*Text to read*
────

This Week, ‘The Very British Terrorists’, ITV, 30 April 1992.
Reporter Margaret Gilmore and producer Ed Braman take a pre-ceasefire look at Loyalist paramilitaries, or more specifically the UDA - which at this point was still legal - and its covername the Ulster Freedom Fighters.
Starts unpromisingly with some tourist board-style footage of “sleepy” Donegal resort town Buncrana on Lough Swilly, complete with flutey Oirish music over the top. But wait! In 1991 the tranquility of this beautiful town was SHATTERED...Etc.
Sinn Féin councillor Eddie Fullerton was murdered in Buncrana by the UFF/UDA. There's interviews with his daughter, the police officer investigating it, and a reconstruction of the incident. Oh, and a handy 30 second summary of the difference between Republicans and Loyalists for anyone not previously paying attention.
Next, a quick burst of stats: the murder rate at this point in 1992 is twice that of the same time in 1991, and for the first time since the 1970s the UDA/UFF is outkilling the PIRA (13 for 11 since January). (It's a reminder of how a particularly bloody and sectarian chapter in the story of the Troubles played out actually at the time - a period we can now see as one where the likes of the Adair milieu in the UDA and the Wright contingent in the UVF were actively playing tit-for-tat-and-then-tit-again in the murder stakes, almost completely divorced from any political strategy beyond
make them pay, make them scared.)
SDLP councillor Feeney notes that whilst the UDA/UFF does kill some PIRA members, most of its victims are innocent Catholic civilians. He asserts that there is no difference between the UDA and the UFF: “Same men, different balaclavas.”
Then we get the farce of the six Brigadiers who make up the UDA's Inner Council sitting in silhouette for a group interview. There's also South East Antrim's Joe English; South Belfast's Alex Kerr
Library footage from the attack on the Sean Graham's bookie's massacre in Belfast
Gilmore notes that whilst the UDA was generally known for its tit-for-tat sectarian murders of Catholic civilians, it had recently managed to kill a number of active Republicans, notably Sinn Féin politicians.
There's a bit with SF councillor Gerard McGuigan, whose home was attacked by the UFF. Then it's over to the Shankill Road, where we see footage of the UDA's HQ above Frizzell's, and some history voiceover about the birth of the UDA, the UWC strike, and 1986 street protests against the Anglo-Irish Agreement. Gilmore summarises the current state of play as the UDA being Europe's biggest paramilitary organisation with 2,000 supporters and around “a hundred gunmen in a reorganised military wing”.
There's an interesting segment with Ken Kerr, who previously had served as Brigadier of the UDA's Londonderry/North Antrim Brigade, one of the organisation's weakest, before moving on to lead the UDP following the murder of John McMichael. Here he claims that hardliners took over control of the UDA. (Kerr later left the UDA/UDP, joined the Ulster Indepdencne Movement, and later was a source for Sean McPhilemy's film and book on ‘The Committee’, having also claimed to be an agent for British Army Intelligence.)

────

*Exercise tasks*
[A] In one to three sentences, explain why the review of the ITV documentary says the program starts unpromisingly.
[B] Copy out all of the rows below word for word, leaving the pictures out of your copy.

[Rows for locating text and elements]
────

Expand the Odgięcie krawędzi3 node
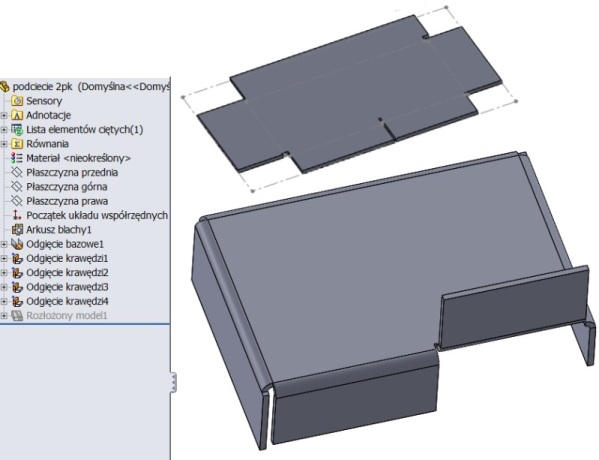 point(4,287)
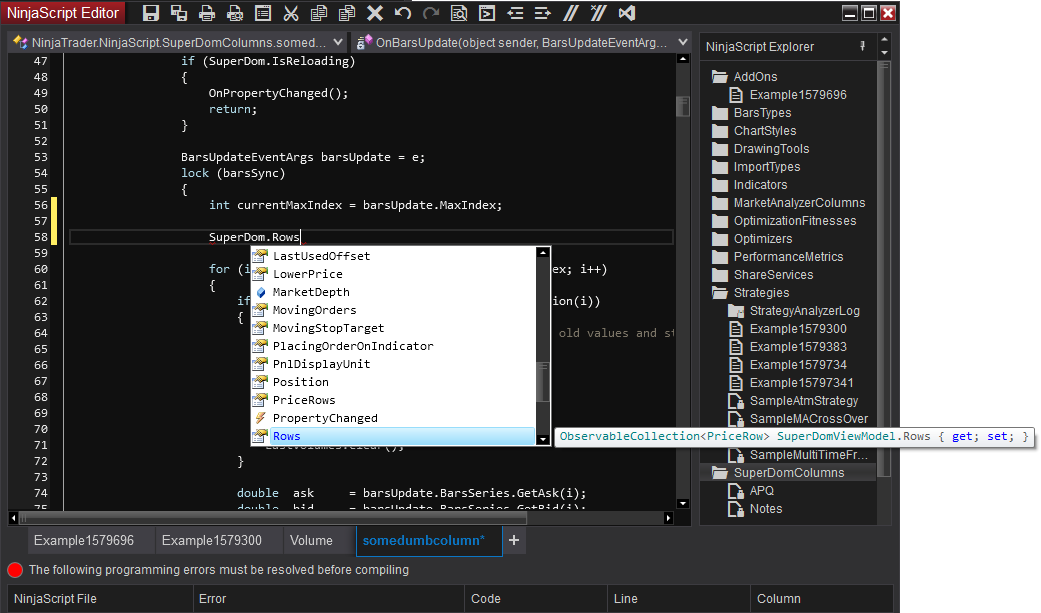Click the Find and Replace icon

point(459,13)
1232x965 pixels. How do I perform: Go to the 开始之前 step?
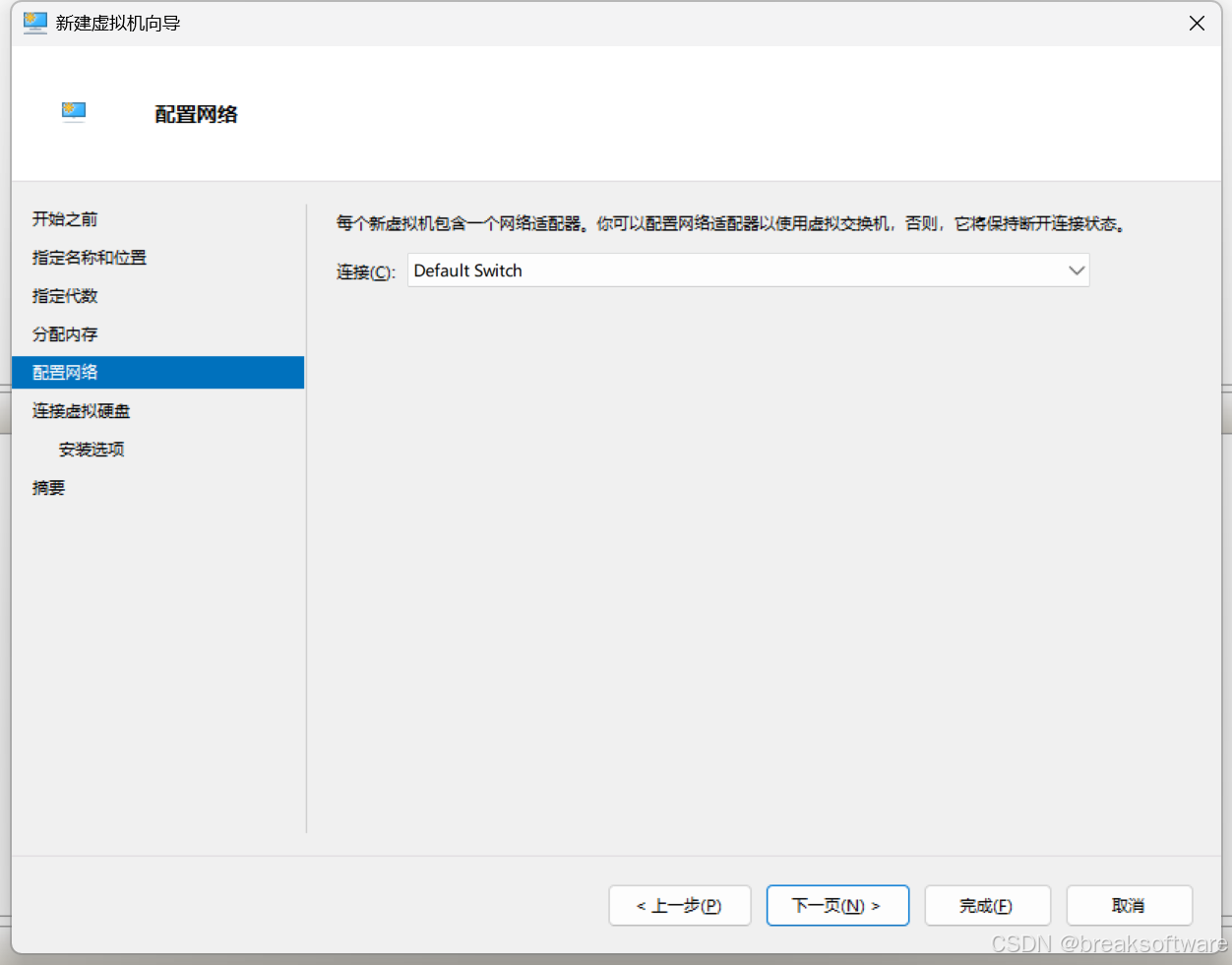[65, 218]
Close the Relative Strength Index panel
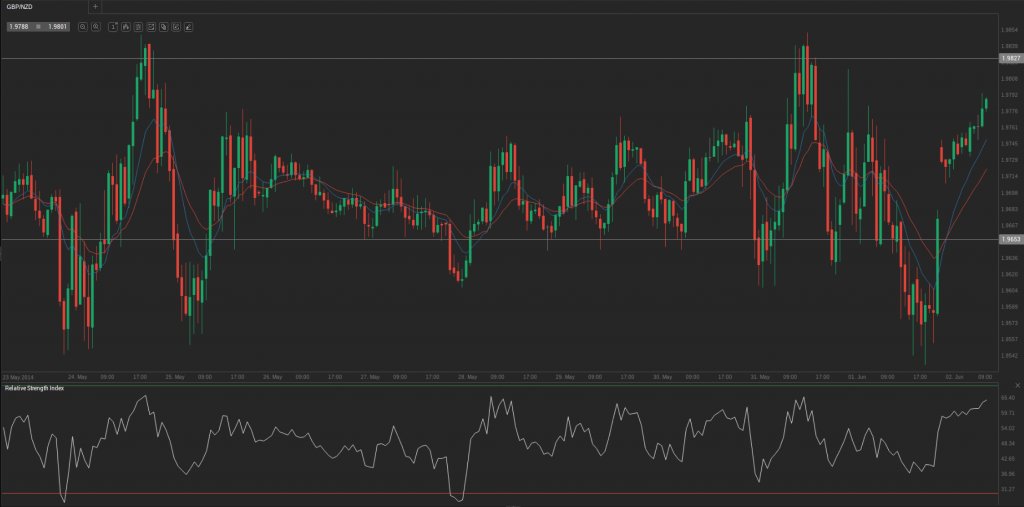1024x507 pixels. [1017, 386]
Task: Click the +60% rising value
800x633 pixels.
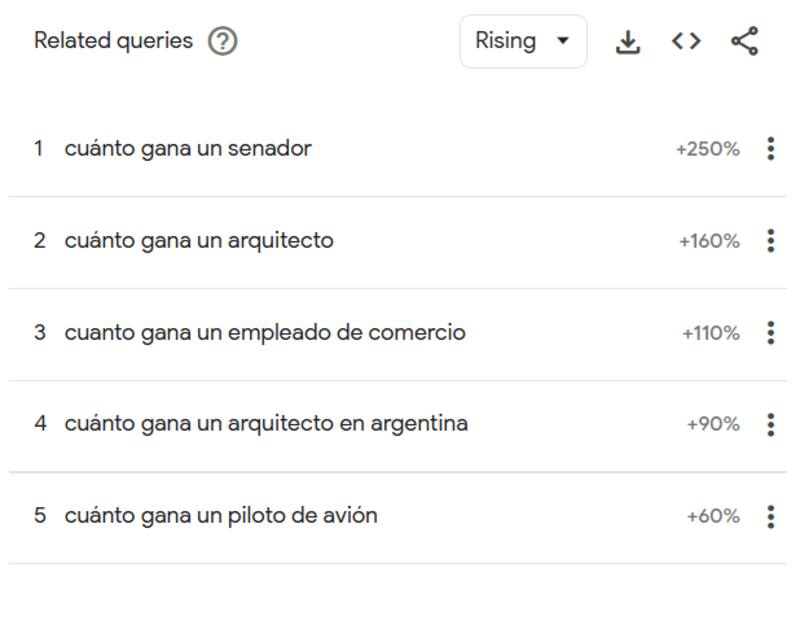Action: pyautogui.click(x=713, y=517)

────

*Task-by-task solutions*
[A] It opens with tourist board-style footage of "sleepy" Buncrana on Lough Swilly, with flutey Oirish music over the top. It then moves to the stock line that in 1991 the town's tranquility was "SHATTERED".

[B]
Expand the Odgięcie krawędzi3 node
 point(4,287)
Click the Find and Replace icon

point(459,13)
1232x965 pixels. How do I perform: Go to the 开始之前 step?
[65, 218]
Close the Relative Strength Index panel
1024x507 pixels. [1017, 386]
Task: Click the +60% rising value
800x633 pixels.
Action: pyautogui.click(x=713, y=517)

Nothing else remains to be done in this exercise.